==== Input material

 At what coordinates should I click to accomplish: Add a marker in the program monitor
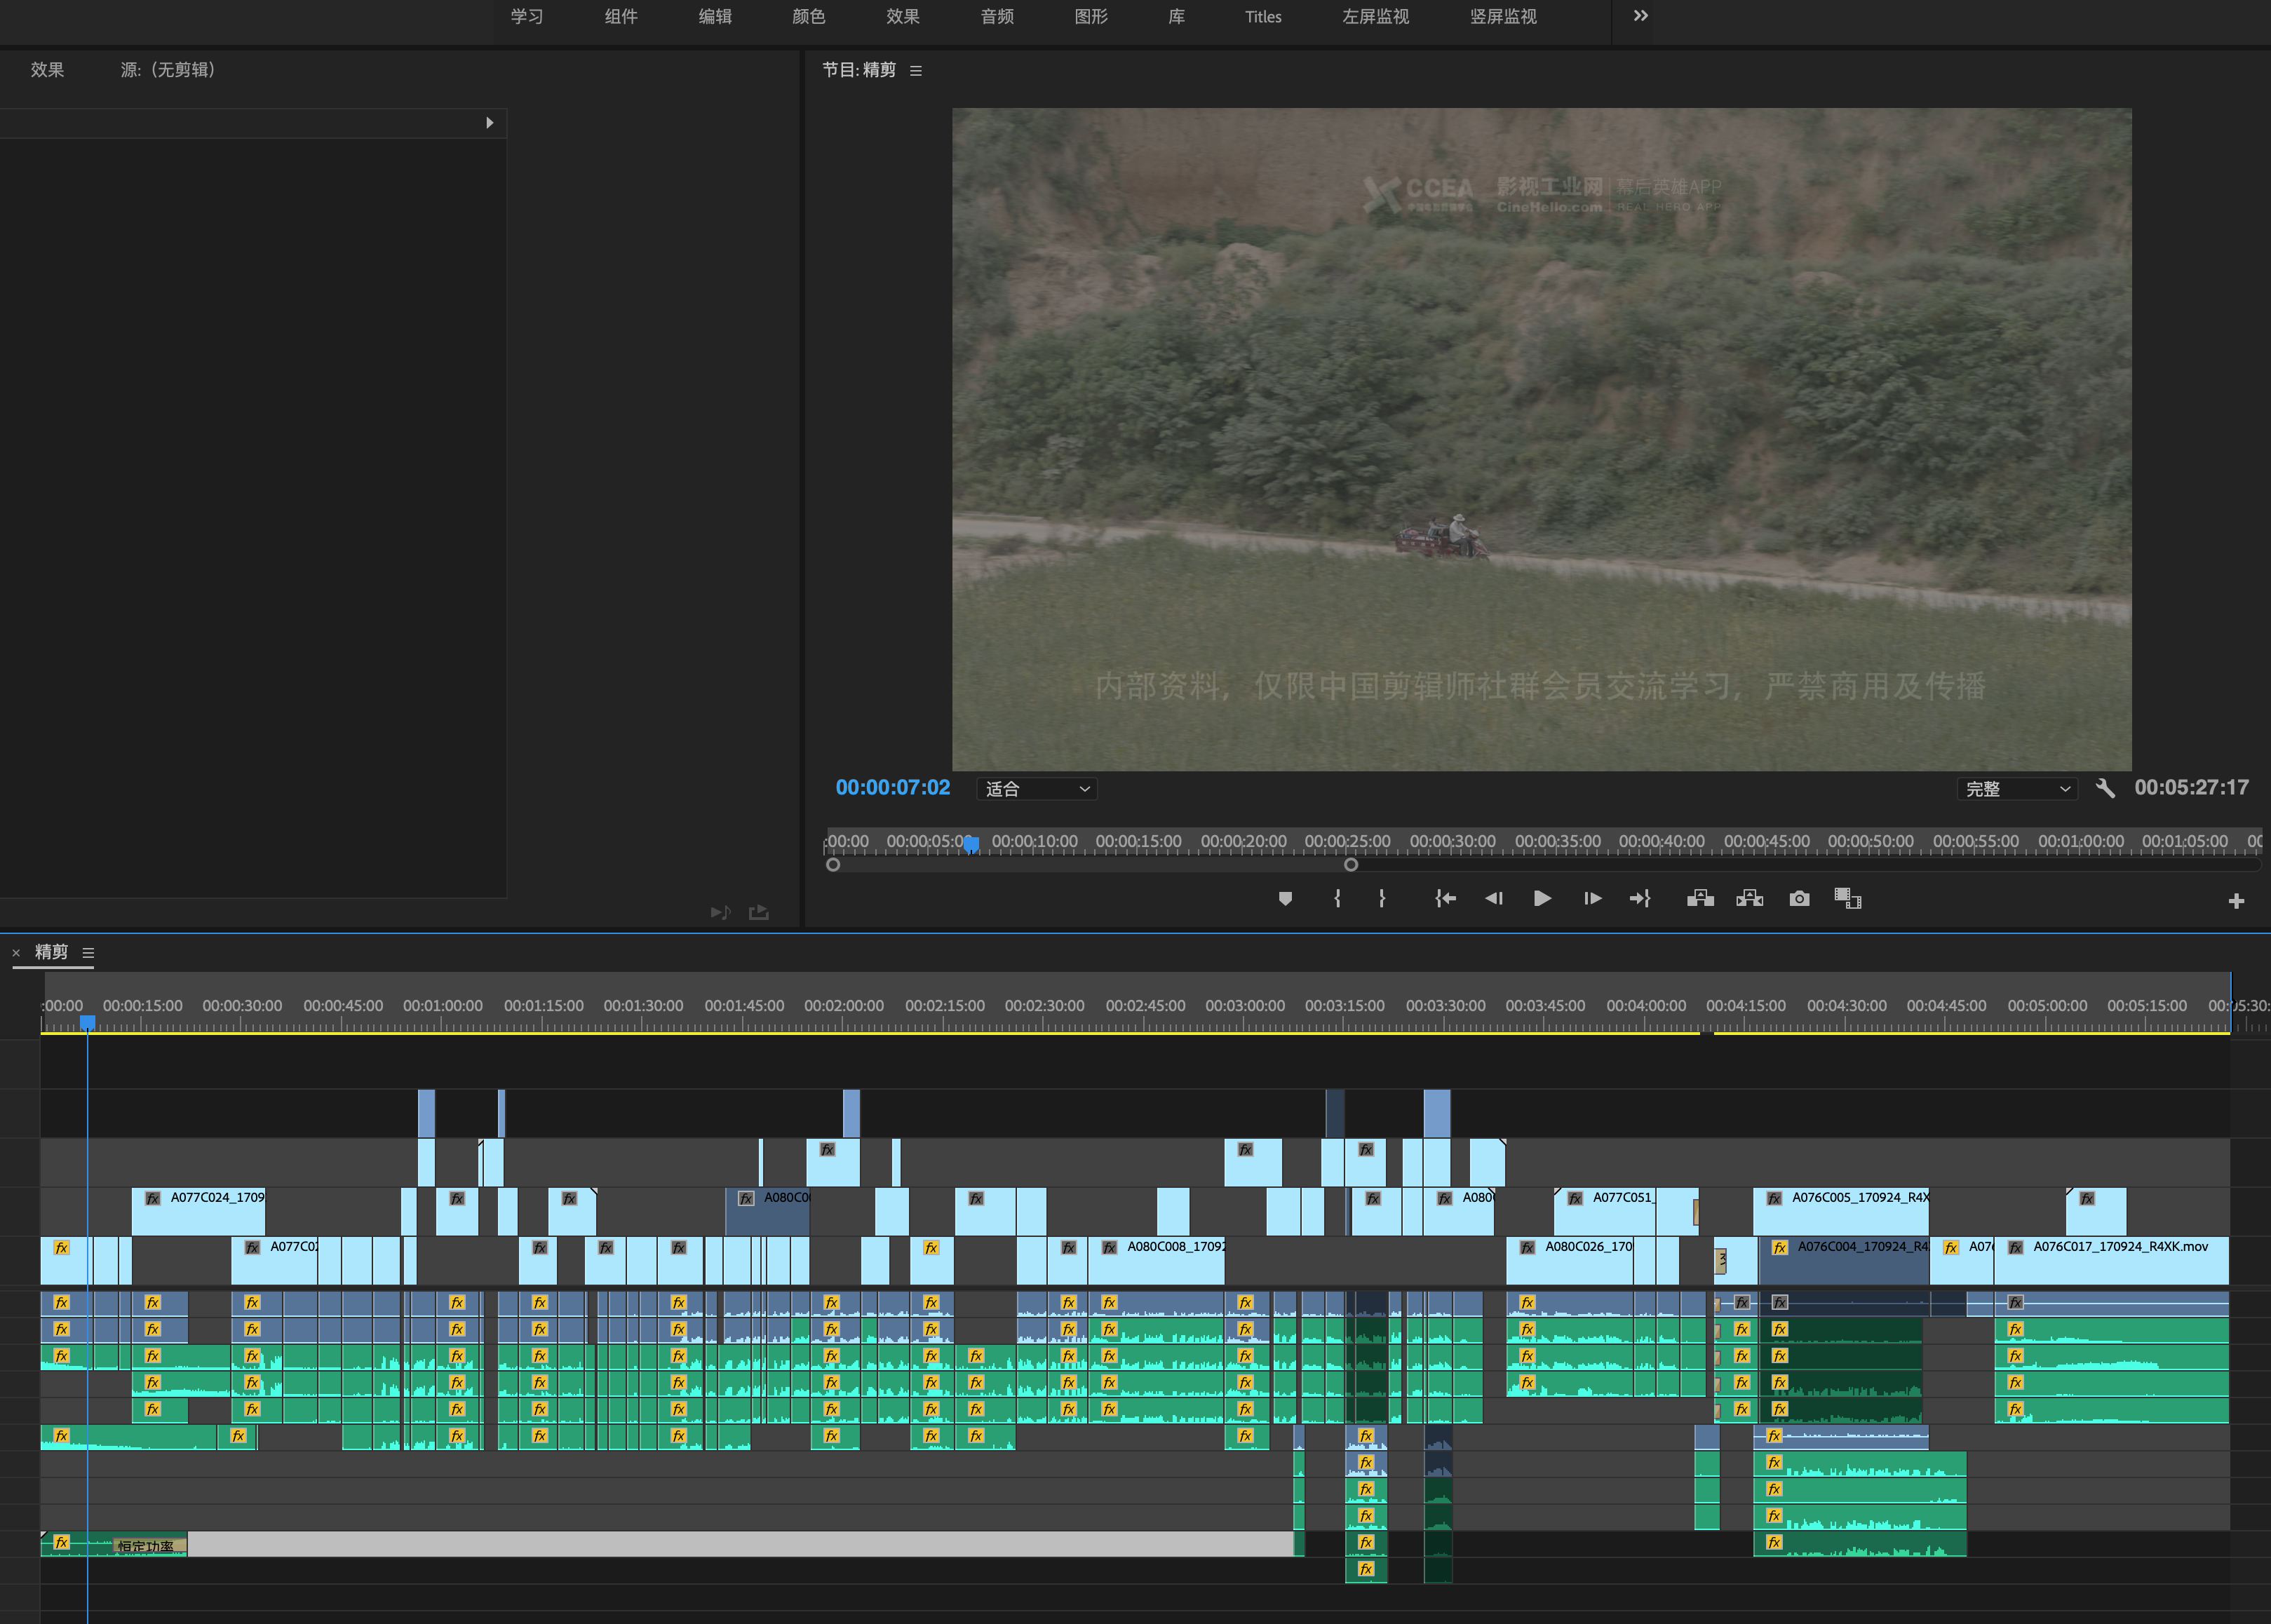click(1285, 898)
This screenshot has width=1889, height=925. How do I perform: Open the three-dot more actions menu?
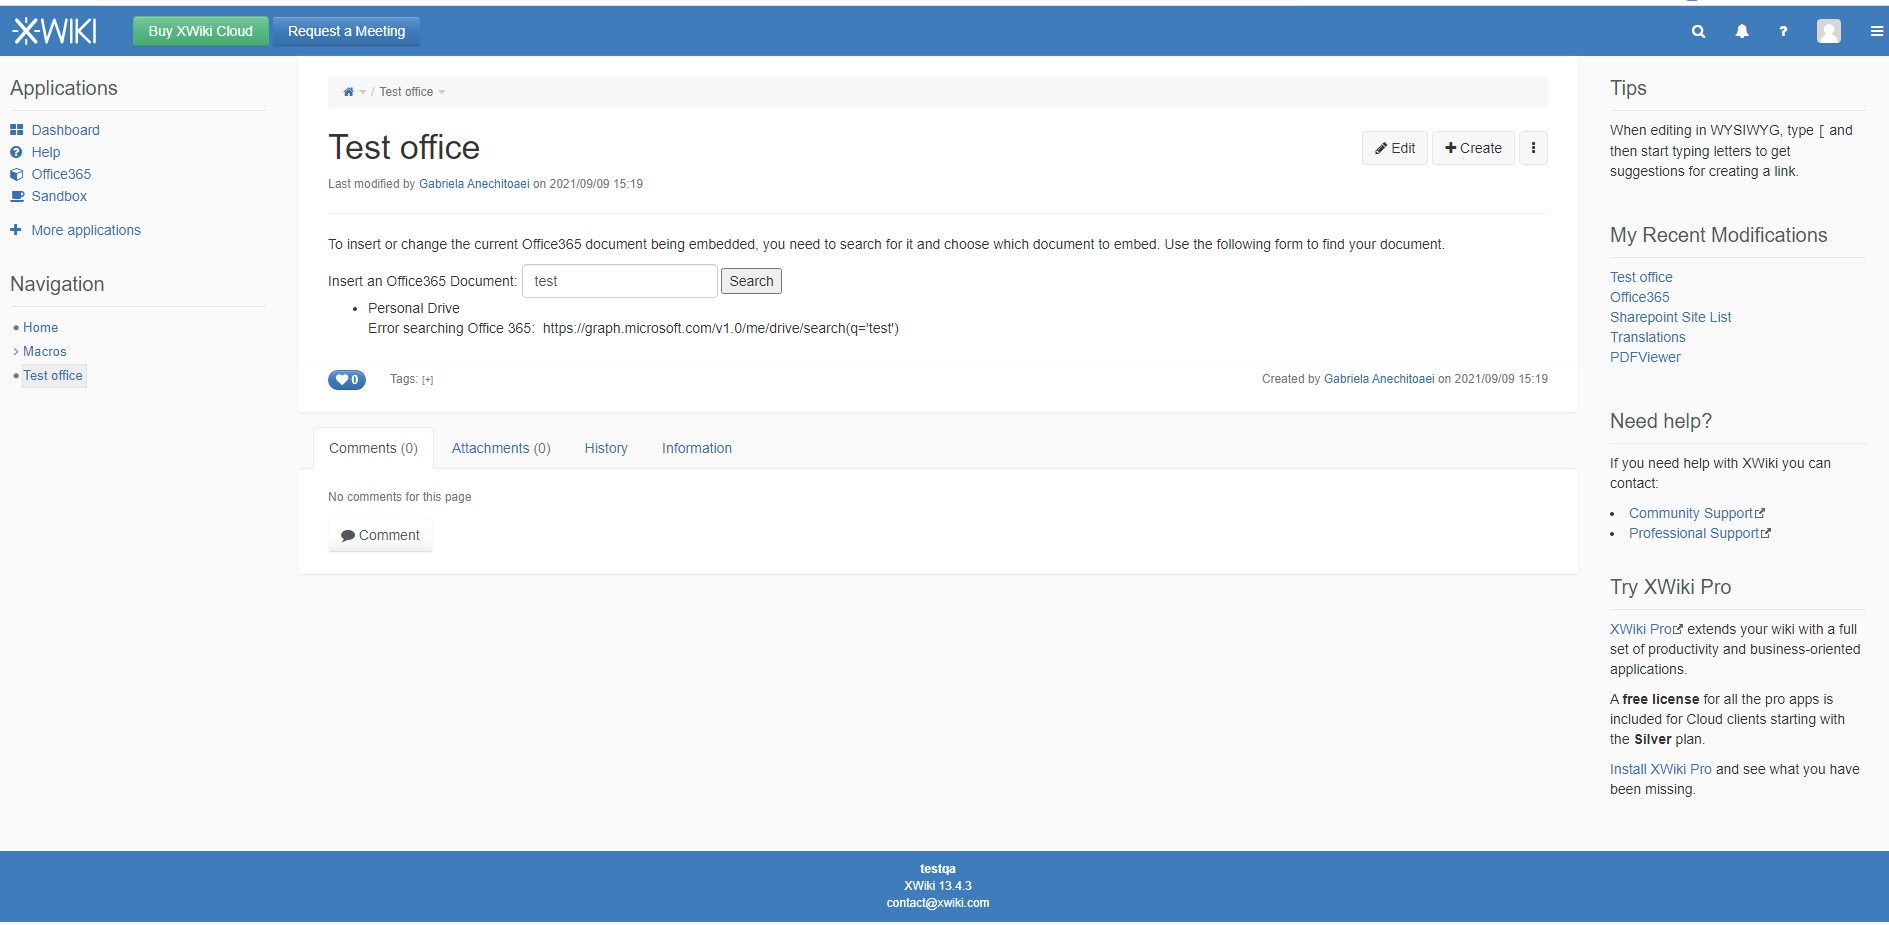1533,147
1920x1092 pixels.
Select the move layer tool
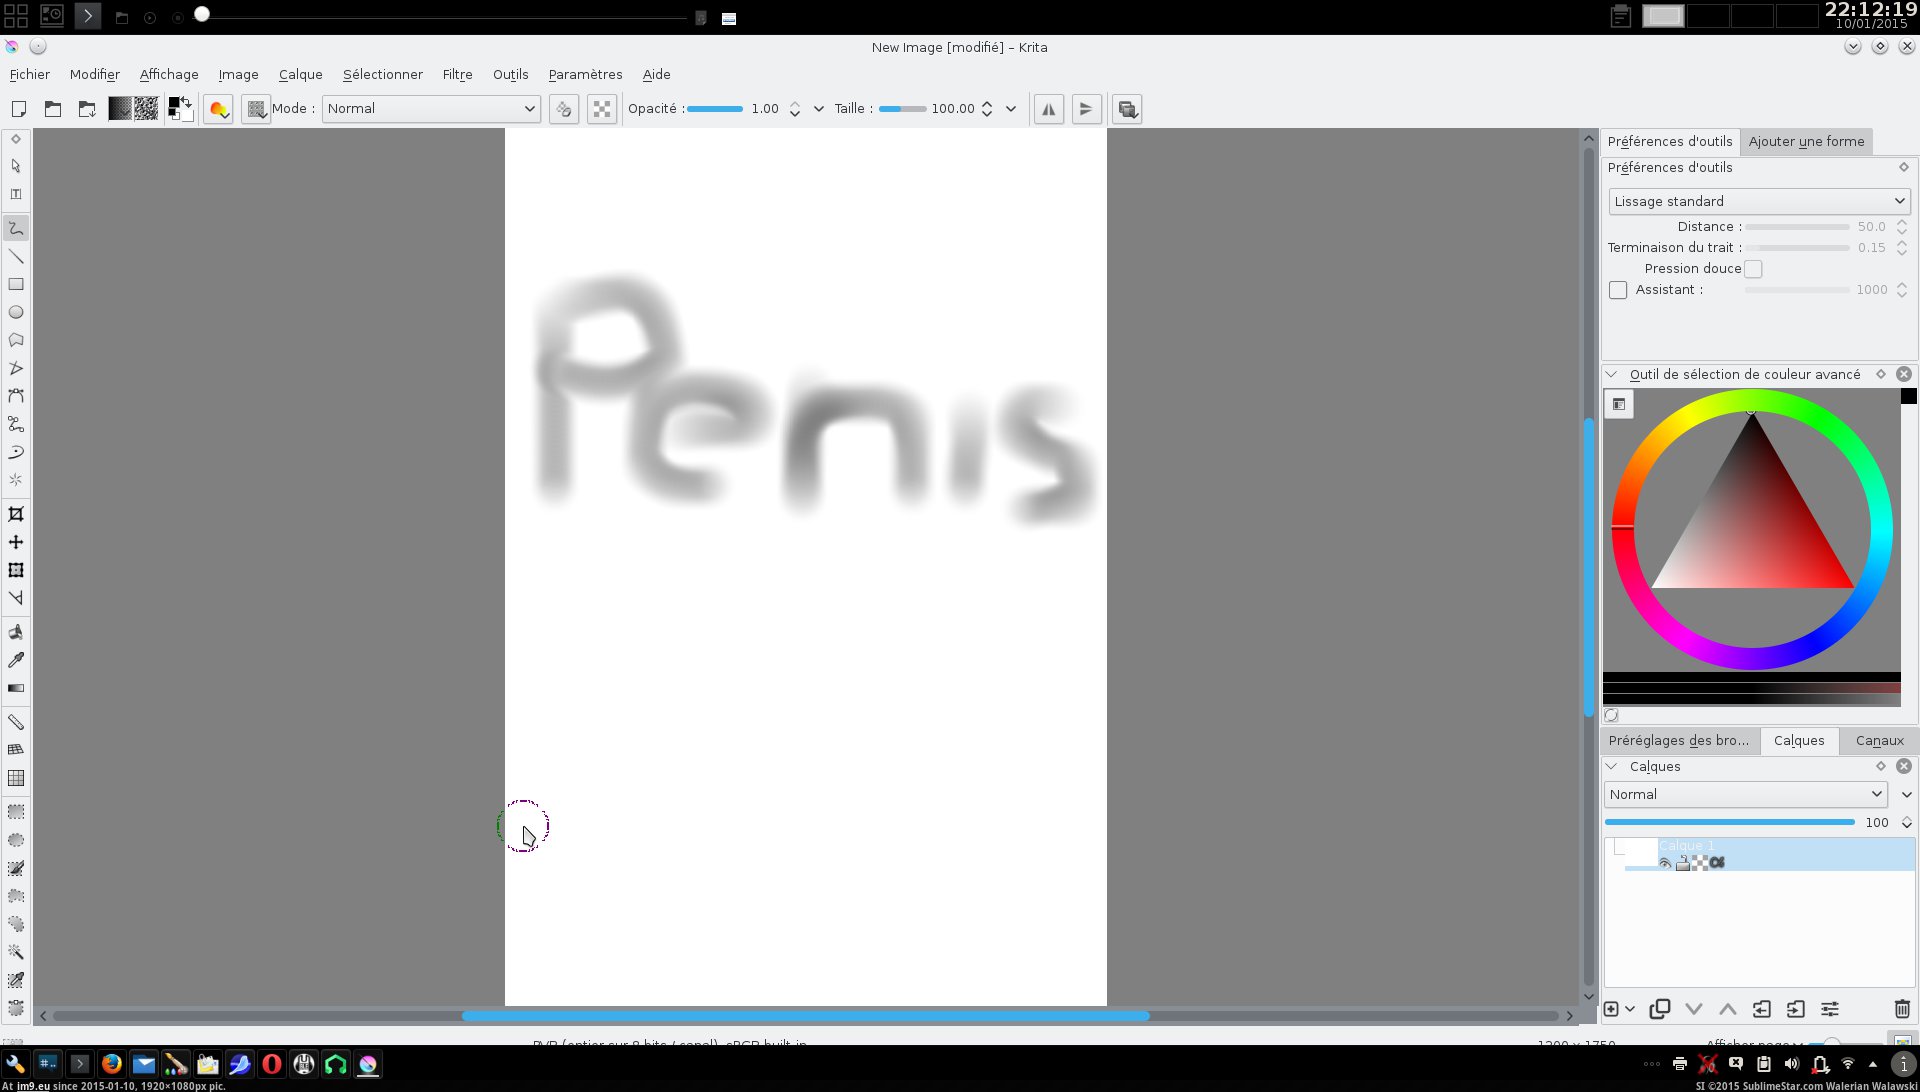click(x=16, y=542)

========

[What is being asked]
In your copy, every entry above must match word for word, and no picture may appear.

[Solved exercise]
 At what coordinates should I click to accomplish: Add a marker in the program monitor
click(1285, 898)
This screenshot has width=1889, height=925. How do I perform: Open the three-dot more actions menu?
1533,147
1920x1092 pixels.
Select the move layer tool
click(x=16, y=542)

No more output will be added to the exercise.